Pull out every line below holding the word "ନବରଙ".
────────────────────────────────────────
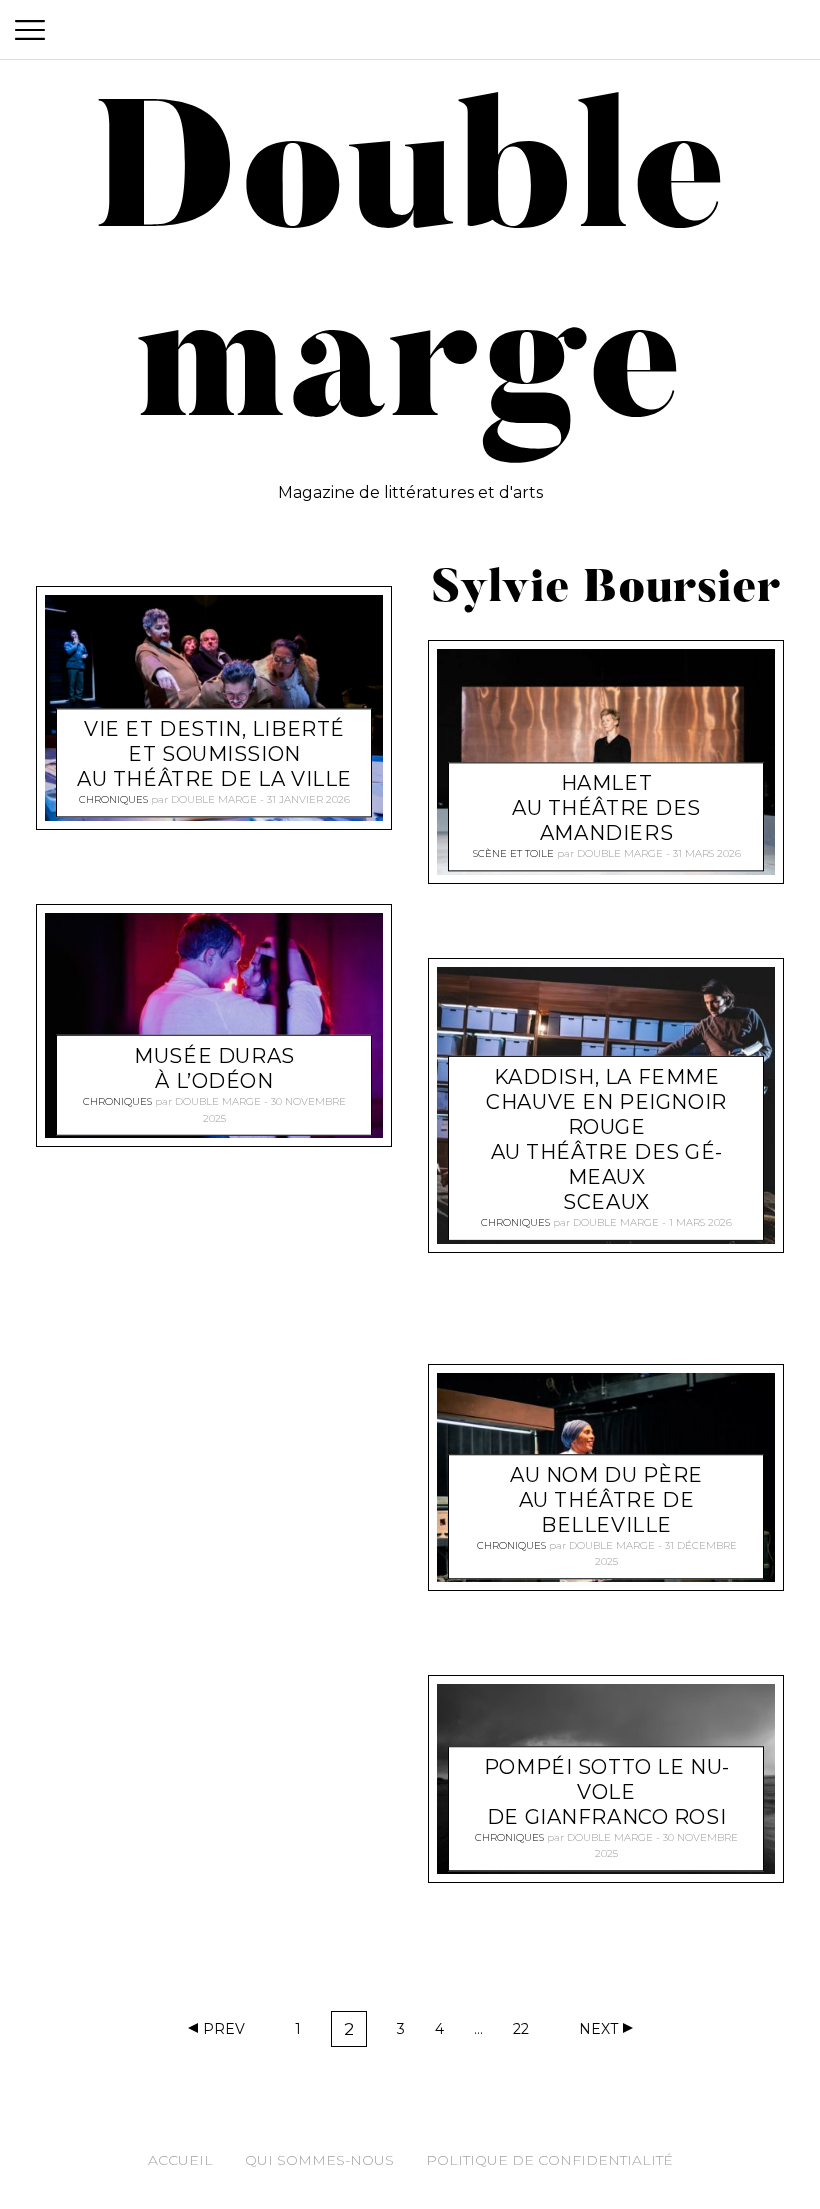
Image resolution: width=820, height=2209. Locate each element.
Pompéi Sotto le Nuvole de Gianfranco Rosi (606, 1792)
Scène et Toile (513, 853)
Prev (224, 2029)
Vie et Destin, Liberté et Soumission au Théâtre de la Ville (214, 754)
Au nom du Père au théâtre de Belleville (606, 1501)
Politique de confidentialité (549, 2160)
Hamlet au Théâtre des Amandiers (606, 808)
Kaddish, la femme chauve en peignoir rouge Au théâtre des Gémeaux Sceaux (606, 1139)
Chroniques (113, 799)
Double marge (214, 799)
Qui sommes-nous (319, 2160)
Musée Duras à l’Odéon (214, 1068)
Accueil (180, 2160)
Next (598, 2029)
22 (526, 2032)
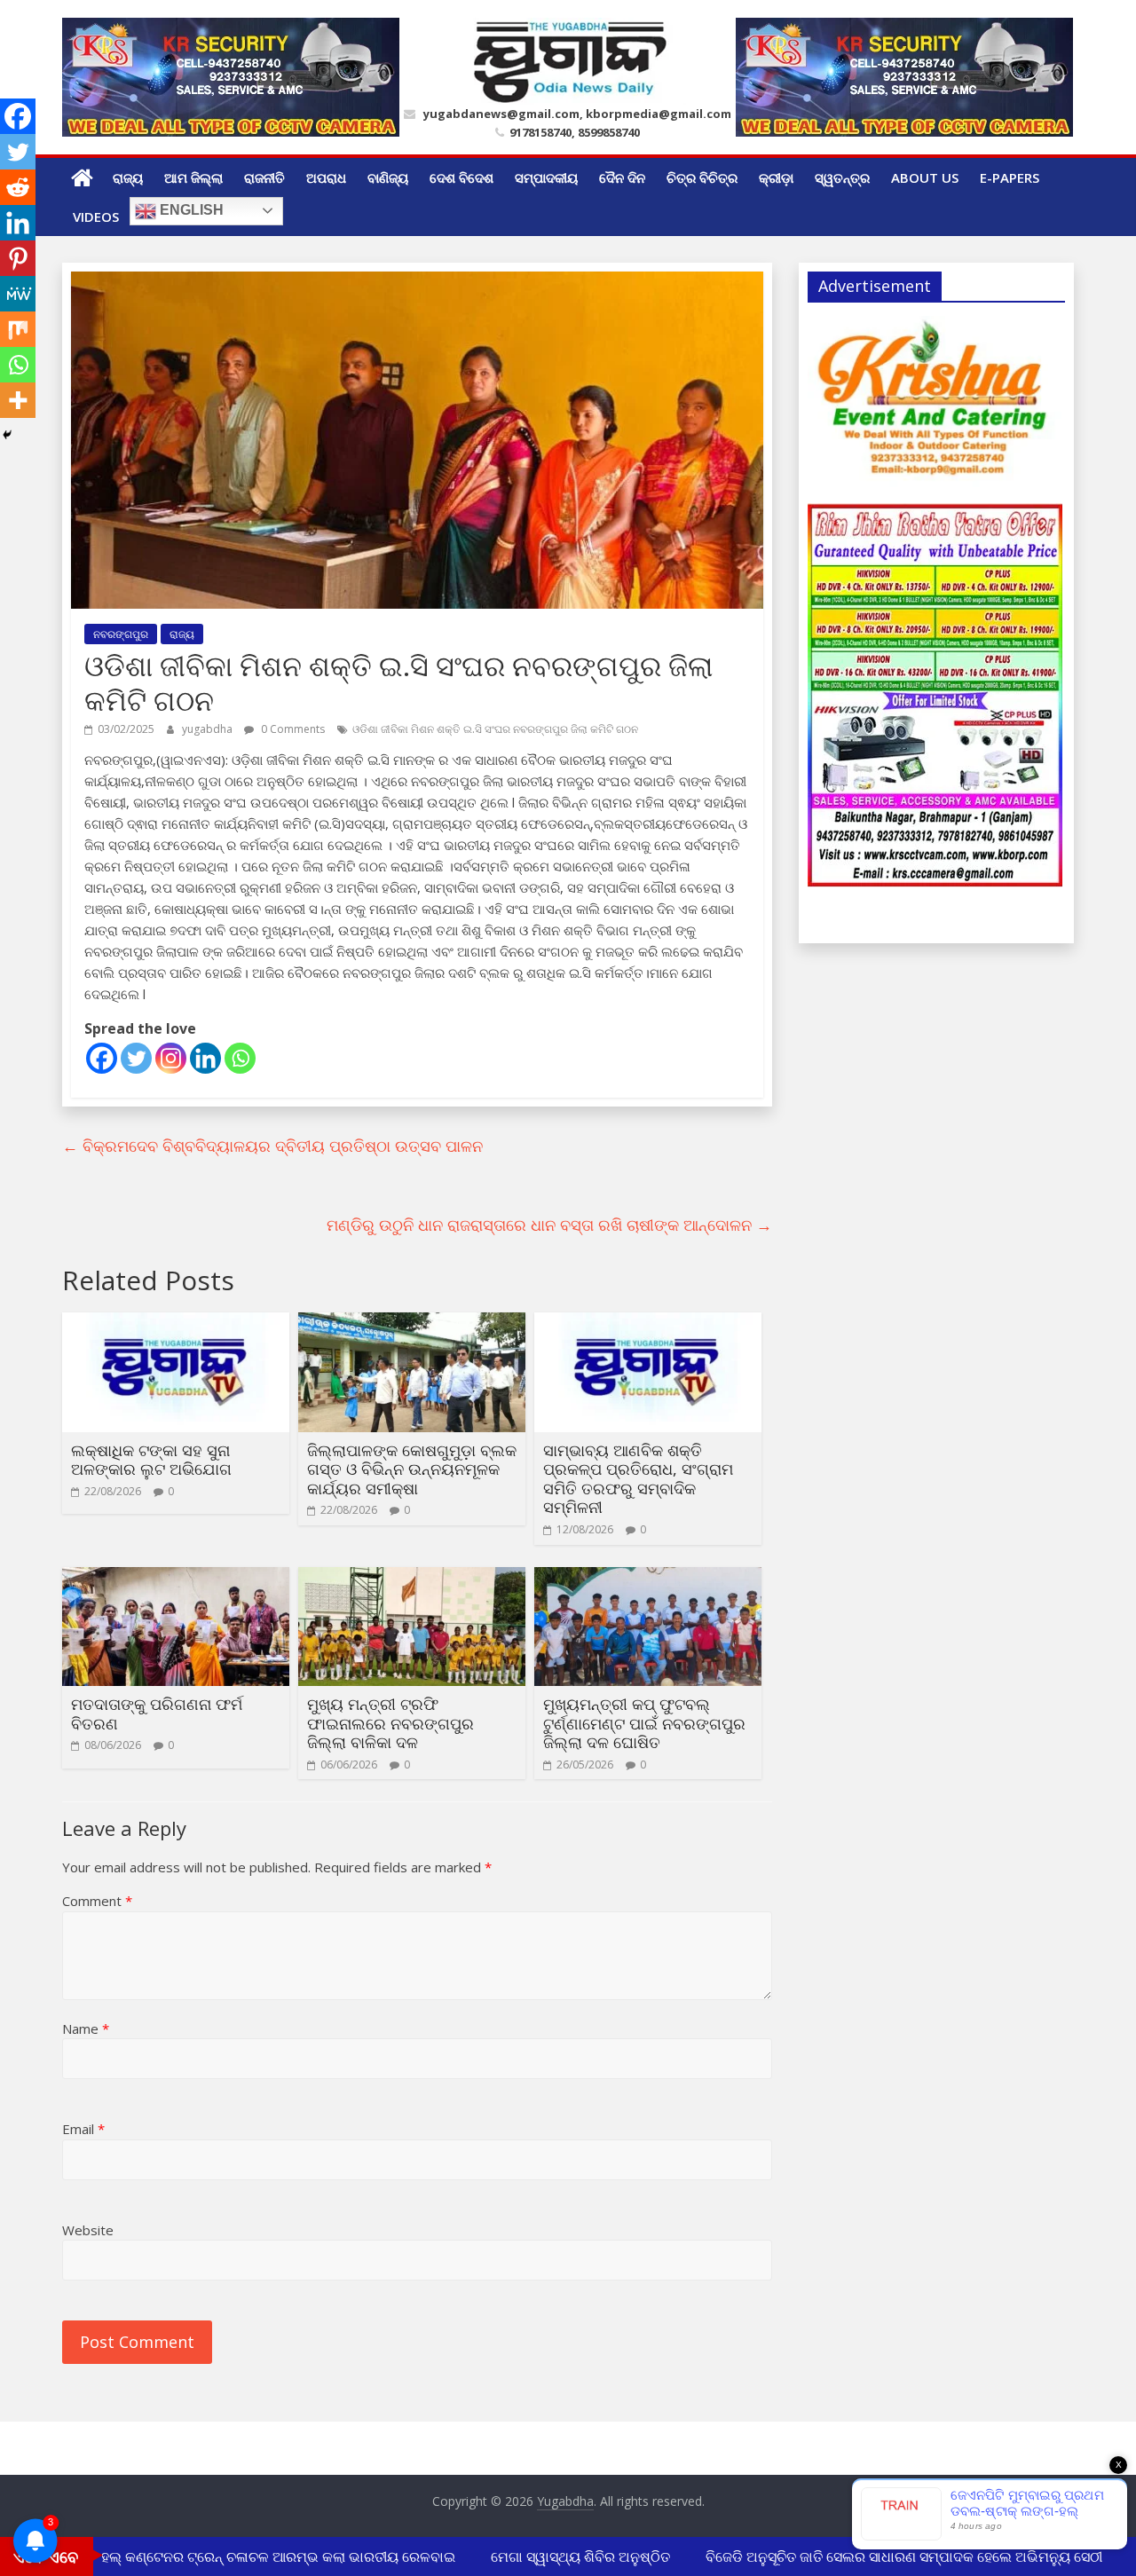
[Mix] (18, 329)
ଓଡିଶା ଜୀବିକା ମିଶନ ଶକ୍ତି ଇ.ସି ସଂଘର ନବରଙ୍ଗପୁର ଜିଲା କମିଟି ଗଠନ (495, 729)
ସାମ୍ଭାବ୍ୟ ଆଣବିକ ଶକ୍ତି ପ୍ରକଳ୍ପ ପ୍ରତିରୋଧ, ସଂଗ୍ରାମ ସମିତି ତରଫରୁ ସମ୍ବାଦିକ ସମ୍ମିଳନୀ (638, 1478)
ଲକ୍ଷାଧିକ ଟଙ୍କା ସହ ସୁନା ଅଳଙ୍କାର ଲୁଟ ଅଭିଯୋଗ (151, 1459)
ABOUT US (924, 177)
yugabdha (208, 729)
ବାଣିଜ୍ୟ (387, 177)
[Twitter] (136, 1058)
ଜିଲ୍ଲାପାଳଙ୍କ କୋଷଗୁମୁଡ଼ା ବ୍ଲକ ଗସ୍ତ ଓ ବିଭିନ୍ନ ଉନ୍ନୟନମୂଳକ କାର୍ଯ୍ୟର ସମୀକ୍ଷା (412, 1469)
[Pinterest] (18, 258)
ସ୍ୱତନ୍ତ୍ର (842, 177)
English (190, 209)
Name (85, 2028)
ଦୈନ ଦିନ (622, 177)
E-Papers (1009, 177)
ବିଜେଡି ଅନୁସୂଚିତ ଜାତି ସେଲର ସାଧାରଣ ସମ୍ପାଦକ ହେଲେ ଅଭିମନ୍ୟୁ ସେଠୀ (883, 2556)
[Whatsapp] (240, 1058)
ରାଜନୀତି (264, 177)
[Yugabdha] (82, 177)
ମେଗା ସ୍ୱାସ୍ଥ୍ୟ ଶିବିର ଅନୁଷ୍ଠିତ (560, 2556)
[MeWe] (18, 293)
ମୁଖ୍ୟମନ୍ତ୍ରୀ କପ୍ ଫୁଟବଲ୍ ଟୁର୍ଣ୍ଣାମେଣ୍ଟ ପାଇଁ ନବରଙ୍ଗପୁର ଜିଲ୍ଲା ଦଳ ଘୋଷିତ (644, 1723)
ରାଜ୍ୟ (128, 177)
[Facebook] (101, 1058)
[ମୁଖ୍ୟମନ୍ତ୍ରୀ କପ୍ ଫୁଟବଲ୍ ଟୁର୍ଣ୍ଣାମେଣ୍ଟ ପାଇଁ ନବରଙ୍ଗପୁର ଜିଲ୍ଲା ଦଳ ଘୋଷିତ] (647, 1577)
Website (88, 2230)
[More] (18, 400)
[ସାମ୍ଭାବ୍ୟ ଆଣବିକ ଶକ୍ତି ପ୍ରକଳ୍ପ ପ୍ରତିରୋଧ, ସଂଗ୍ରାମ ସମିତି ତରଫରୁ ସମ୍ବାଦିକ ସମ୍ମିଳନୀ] (647, 1323)
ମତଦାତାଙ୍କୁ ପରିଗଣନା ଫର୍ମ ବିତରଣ (156, 1713)
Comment (97, 1901)
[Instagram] (170, 1058)
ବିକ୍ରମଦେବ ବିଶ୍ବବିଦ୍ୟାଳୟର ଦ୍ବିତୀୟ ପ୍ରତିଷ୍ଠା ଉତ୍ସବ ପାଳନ (272, 1145)
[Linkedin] (205, 1058)
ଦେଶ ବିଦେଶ (461, 177)
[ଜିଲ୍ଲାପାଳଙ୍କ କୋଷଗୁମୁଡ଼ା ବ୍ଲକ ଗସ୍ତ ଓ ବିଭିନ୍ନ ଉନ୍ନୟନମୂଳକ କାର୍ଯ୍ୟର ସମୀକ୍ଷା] (411, 1323)
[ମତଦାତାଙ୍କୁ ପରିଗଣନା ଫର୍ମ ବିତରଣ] (175, 1577)
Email (83, 2129)
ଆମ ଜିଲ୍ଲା (193, 177)
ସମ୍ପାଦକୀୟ (546, 177)
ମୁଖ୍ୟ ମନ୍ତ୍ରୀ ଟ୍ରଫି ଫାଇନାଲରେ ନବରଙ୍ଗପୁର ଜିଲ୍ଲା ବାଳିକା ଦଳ (390, 1723)
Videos (96, 216)
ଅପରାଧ (326, 177)
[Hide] (7, 435)
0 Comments (291, 729)
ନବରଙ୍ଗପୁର (120, 634)
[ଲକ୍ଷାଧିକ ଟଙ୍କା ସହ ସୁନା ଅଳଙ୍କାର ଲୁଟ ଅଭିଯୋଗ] (175, 1323)
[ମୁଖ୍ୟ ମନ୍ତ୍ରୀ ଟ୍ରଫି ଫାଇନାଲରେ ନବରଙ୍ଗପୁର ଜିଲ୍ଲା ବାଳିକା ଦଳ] (411, 1577)
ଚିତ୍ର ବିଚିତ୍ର (702, 177)
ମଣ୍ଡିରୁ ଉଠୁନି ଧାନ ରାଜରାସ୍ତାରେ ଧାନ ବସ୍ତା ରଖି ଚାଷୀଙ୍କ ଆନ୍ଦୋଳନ (549, 1224)
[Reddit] (18, 187)
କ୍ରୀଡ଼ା (776, 177)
────────────────────────────────────────
Your response:
ଓଡିଶା ଜୀବିକା ମିଶନ ଶକ୍ତି ଇ.ସି ସଂଘର ନବରଙ୍ଗପୁର ଜିଲା କମିଟି ଗଠନ (495, 729)
ମୁଖ୍ୟମନ୍ତ୍ରୀ କପ୍ ଫୁଟବଲ୍ ଟୁର୍ଣ୍ଣାମେଣ୍ଟ ପାଇଁ ନବରଙ୍ଗପୁର ଜିଲ୍ଲା ଦଳ ଘୋଷିତ (644, 1723)
[ମୁଖ୍ୟମନ୍ତ୍ରୀ କପ୍ ଫୁଟବଲ୍ ଟୁର୍ଣ୍ଣାମେଣ୍ଟ ପାଇଁ ନବରଙ୍ଗପୁର ଜିଲ୍ଲା ଦଳ ଘୋଷିତ] (647, 1577)
ମୁଖ୍ୟ ମନ୍ତ୍ରୀ ଟ୍ରଫି ଫାଇନାଲରେ ନବରଙ୍ଗପୁର ଜିଲ୍ଲା ବାଳିକା ଦଳ (390, 1723)
ନବରଙ୍ଗପୁର (120, 634)
[ମୁଖ୍ୟ ମନ୍ତ୍ରୀ ଟ୍ରଫି ଫାଇନାଲରେ ନବରଙ୍ଗପୁର ଜିଲ୍ଲା ବାଳିକା ଦଳ] (411, 1577)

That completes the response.